Rhétorique de l’invasion et amalgames | Le Conseil de déontologie journalistique belge rend deux avis importants
Le Conseil de déontologie journalistique (CDJ), pendant belge du Conseil suisse de la presse, a rendu en octobre 2016 deux avis qui vont dans le sens de la lutte menée par le Comptoir des médias pour une information sur l’asile objective, approfondie et équilibrée.
Une «invasion» fantasmée
La première concerne la « Une » de SudPresse du 24 février 2016 qui titrait: «Invasion de migrants. La côte belge menacée!». Elle introduisait un article relatant les mesures de renforcement des contrôles aux frontières prises par la police belge, inquiète d’une possible augmentation des arrivées en cas de fermeture de la «jungle» de Calais. Pas moins de 1’008 plaintes avaient été enregistrées contre cette Une!

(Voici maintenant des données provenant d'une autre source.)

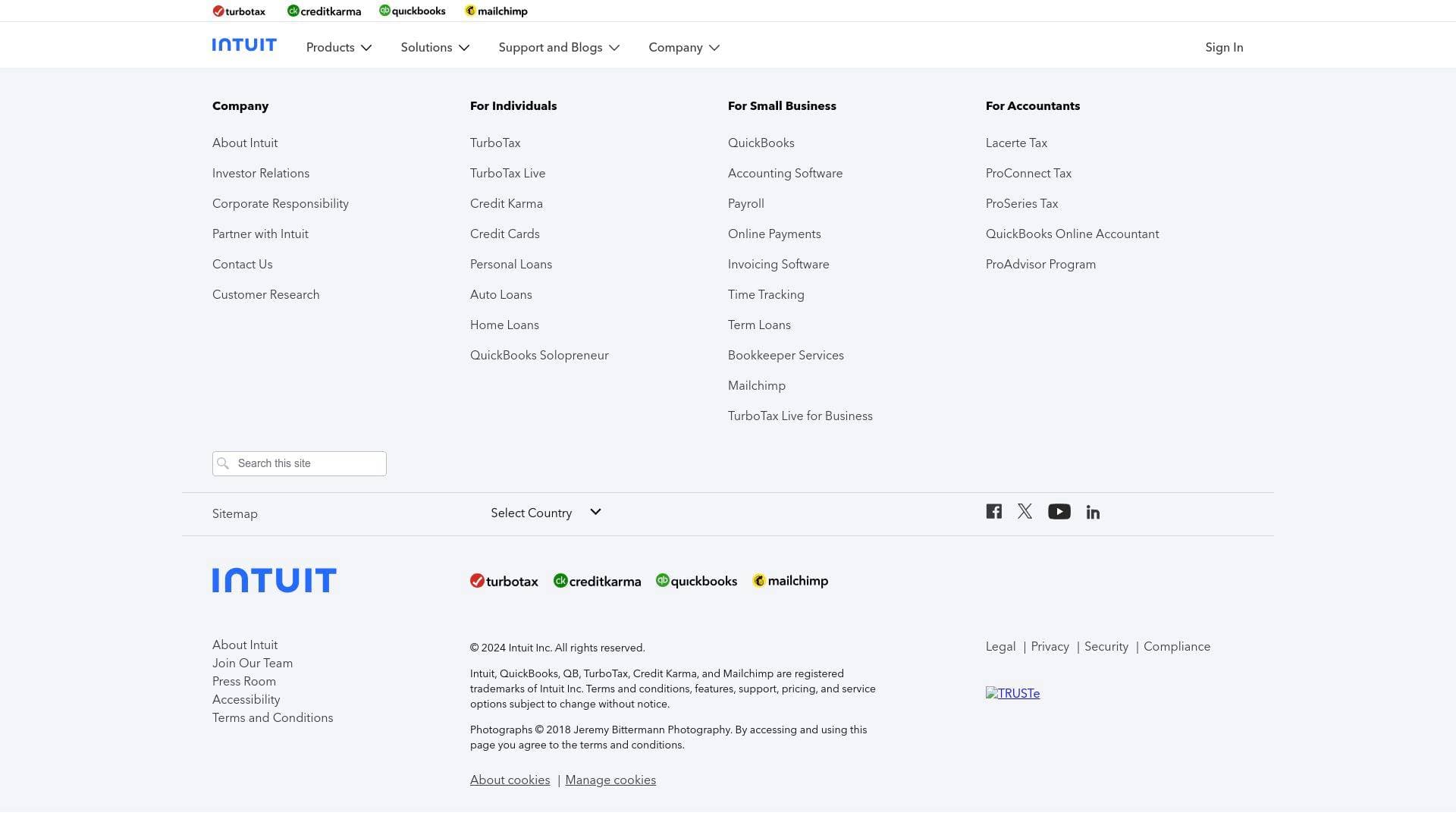Click the Sign In button
Viewport: 1456px width, 819px height.
(x=1224, y=47)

Dans son avis (1), le CDJ estime ces plaintes fondées. Il note que «les termes utilisés dans le titre de Une ne renvoient à aucun fait établi. Factuellement, il n’y a ni invasion, ni menace.»
Face au journal qui soutient qu’il relatait là l’opinion du ministre de l’intérieur, le CDJ estime qu’«en rendant compte de cette opinion sans la créditer, et en renforçant son caractère assertif par un point d’exclamation, le média la présente comme un fait avéré. Ce qu’elle n’est pas. Le média déroge ainsi tant à l’article 1er qu’à l’article 5 du Code de déontologie.»
Enfin, de manière plus générale, le CDJ remarque qu’«à défaut de préciser en quoi la côte belge est menacée, le titre induit que ces migrants incarnent de facto une menace», ce qui relève d’«une généralisation et dramatisation excessive».
Amalgames entre terroristes et migrants, et stigmatisation
Dans son deuxième avis (2) du 12 octobre 2016, le CDJ se penche sur une Une de La Dernière Heure qui titrait: «Exclusif. Phénomène inquiétant. Explosion des vols de cartes d’identité belges. Elles servent aux migrants et aux terroristes ».
Le CDJ constate qu’en éludant le fait qu’il s’agit d’une possibilité d’utilisation parmi d’autres, «il y a déformation d’information» et que celle-ci «crée un amalgame entre migrants et terroristes, mis sur le même pied».
Le CDJ estime aussi que le choix d’une photo représentant un grand nombre de personnes migrantes devant un barrage de policiers pour illustrer ce sujet induit «une lecture dramatisante et stigmatisante de cette information».